A not commonly known coding bug that’s easily overlooked will cause Google to ignore robots noindex meta tags. This can happen when copy and pasting code from a non-coding environment (like a document editor or a web page). A website was discovered that has a noindex,no follow directive that Google is ignoring, resulting in the web page being indexed.
Screenshot of the web page indexed by Google
Here is a screenshot of the code:
It’s not entirely apparent what is wrong with the code unless you know what to look for.
If the administrator of that web page had run the code through the W3C HTML validator, they would have been alerted to a problem:
As you can see, the W3C validator instantly caught this problem and flagged it as an error, in red. Any W3C validator warnings that are flagged in red deserve extra attention and should be reviewed.
Is this a Google Indexing Bug?
This is not a Google indexing bug. It’s not an issue with how Google indexes websites. This is a coding bug withing the HTML of a web page that is introduced by whoever is cutting and pasting code.
It may be useful if Google added error correction to catch these kinds of errors.
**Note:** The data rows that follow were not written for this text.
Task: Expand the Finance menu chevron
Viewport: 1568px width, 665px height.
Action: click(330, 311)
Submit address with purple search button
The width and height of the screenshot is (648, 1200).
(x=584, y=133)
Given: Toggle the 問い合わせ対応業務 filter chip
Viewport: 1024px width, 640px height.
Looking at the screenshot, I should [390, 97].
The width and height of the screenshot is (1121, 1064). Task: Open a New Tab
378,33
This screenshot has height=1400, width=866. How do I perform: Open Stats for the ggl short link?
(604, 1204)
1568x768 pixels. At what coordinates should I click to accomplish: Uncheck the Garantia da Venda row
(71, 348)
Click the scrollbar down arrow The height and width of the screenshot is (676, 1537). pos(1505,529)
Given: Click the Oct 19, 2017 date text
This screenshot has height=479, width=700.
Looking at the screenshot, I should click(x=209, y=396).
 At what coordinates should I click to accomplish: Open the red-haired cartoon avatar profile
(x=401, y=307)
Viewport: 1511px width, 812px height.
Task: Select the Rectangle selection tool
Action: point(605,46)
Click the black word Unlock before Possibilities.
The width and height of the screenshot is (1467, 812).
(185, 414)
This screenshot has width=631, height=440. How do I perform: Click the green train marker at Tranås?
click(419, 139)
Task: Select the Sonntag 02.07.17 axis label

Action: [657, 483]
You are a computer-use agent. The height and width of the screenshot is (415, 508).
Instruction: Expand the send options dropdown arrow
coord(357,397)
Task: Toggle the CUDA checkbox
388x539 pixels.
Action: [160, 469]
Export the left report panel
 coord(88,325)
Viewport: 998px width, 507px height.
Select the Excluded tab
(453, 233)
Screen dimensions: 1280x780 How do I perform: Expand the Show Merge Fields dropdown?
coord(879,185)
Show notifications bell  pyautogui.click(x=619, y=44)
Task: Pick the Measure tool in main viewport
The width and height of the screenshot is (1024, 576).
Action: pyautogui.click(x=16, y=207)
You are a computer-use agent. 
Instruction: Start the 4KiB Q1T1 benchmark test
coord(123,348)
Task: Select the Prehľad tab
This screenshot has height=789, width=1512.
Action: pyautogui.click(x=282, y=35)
But Google is not doing that at this time. So it’s on you to practice good coding.
W3C Validator Will Spot this Coding Error
Many people do not run their code through the W3C HTML Validator because HTML doesn’t need to validate in order to pass with Google. However in this case, using non-standard characters in the HTML results in an unintended consequence.
Even if you don’t care if your code validates as valid HTML, it is still worthwhile to use the W3C Markup Validation Service just in case. (HTML Validator here)
Comparison of incorrect code juxtaposed next to correct code:
It’s possible that this kind of error, using the wrong kind of quotation marks (curly versus straight) can cause other indexing issues.
Edward Lewis, known as PageOneResults in the old school SEO community, called attention to this in his Facebook feed. This is what Edward said about the issue:
“It’s an HTML error that unfortunately Googlebot does not have error correction for. And since it’s in the head, it’s really what I would consider a “Fatal Error” although the validator doesn’t state that.
It is fatal for that .edu referenced. Both their nofollow and noindex directives are being ignored by Googlebot.”
Google Recommends Using Straight Quotation Marks
The curly versus straight quotation marks bug is actually a fairly common coding issue. Google has a developer style guide that addresses this issue.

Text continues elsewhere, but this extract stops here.